Com aplausos de ex-atletas, o plenário do Senado aprovou há pouco em
votação simbólica uma medida provisória que acaba com mandatos
vitalícios para presidente ou dirigente máximo de entidades esportivas
que recebam recursos públicos. A proposta foi inserida no texto da
Medida Provisória 620/2013, que originalmente foi editada como forma de
garantir um crédito de R$ 8 bilhões para o Programa Minha Casa, Melhor,
que subsidia móveis e eletrodomésticos para beneficiários do Minha Casa,
Minha Vida.
Pelo texto, que seguirá para sanção presidencial, o representante
máximo de uma entidade esportiva só poderá ficar no cargo por até quatro
anos, permitida uma única recondução. Entre outras inovações, a
proposta também torna inelegíveis cônjuges ou parentes até segundo grau
ou por adoção.
Para receber recursos públicos, as entidades precisam ter
transparência na sua gestão, inclusive com a divulgação de dados
econômicos e financeiros, contratos, patrocinadores, direitos de imagem,
propriedade intelectual.
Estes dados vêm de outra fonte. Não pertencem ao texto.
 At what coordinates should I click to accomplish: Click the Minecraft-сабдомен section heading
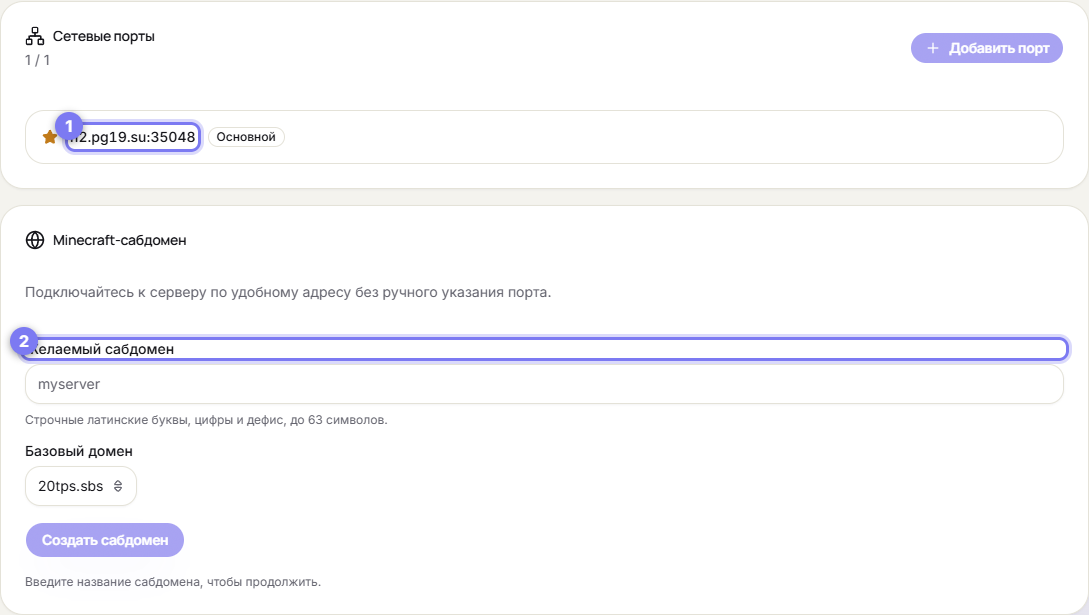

Elas também terão de garantir a presença de
representantes de atletas nos órgãos e conselhos técnicos incumbidos de
aprovar o regulamento das competições, além de assegurar a existência e a
autonomia do seu conselho fiscal.
Durante os debates antes da aprovação do projeto, o vice-líder do
PSDB no Senado, Alvaro Dias (PR), elogiou a “criatividade” do Congresso
em vincular o repasse dos recursos à criação de mandatos com prazo de
dirigentes de entidades esportivas. “É uma forma inteligente para
alcançarmos um avanço indiscutível”, elogiou. Entre outros ex-atletas, a
sessão foi acompanhada pelos ex-jogadores de futebol Raí e Mauro Silva,
a ex-jogadora de basquete Hortência Marcari.